There is another important issue which if not resolved could jeopardise the entire new power generation plan, and this relates to the crumbling and decaying infrastructure.  Fears are being expressed that the existing system cannot take new power load, particularly its old and fragile transmission lines through which newly generated electricity would have to be added in the national grid system. The government claims ever since it came into power it added roughly 2,000MW electricity in the system.

The buzzword is power sector governance which has to be improved if desired results of providing adequate power and gas to the industry, commercial and the domestic consumers are to be achieved.

The installed capacity is close to 21,000MW while the demand is 15,000MW. Surely, the new MoUs and projects could not only remove the current shortfall, but also help manage additional power for the benefit of the industry and domestic consumers.

Former chairman Wapda, Lt Gen Zulfikar Ali Khan said that electricity shortfalls could well be managed, provided the government and Wapda improve their governance.
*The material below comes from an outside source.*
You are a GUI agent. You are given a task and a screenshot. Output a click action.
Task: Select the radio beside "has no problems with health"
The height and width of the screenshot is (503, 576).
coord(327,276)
Managing director of PEPCO Rasool Khan Mehsood did not believe that power crisis could be handled before 2020. In his opinion, the government should tell the nation point blank that there is no shortcut and people will have to endure more pressing years.

Another sad fact is that successive governments failed to curb power theft, and transmission and distribution losses which are still more than 30 percent. Many officials concede that if these losses are curtailed pressure on the system can be lowered significantly.

Nevertheless, Chinese investment in the power sector is a test case for the PML-N government in terms of ensuring transparency and sorting out governance related issues. It is high time not to embarrass the Chinese leadership and carry out the job honestly and efficiently by our side to make Pakistan an Asian Tiger.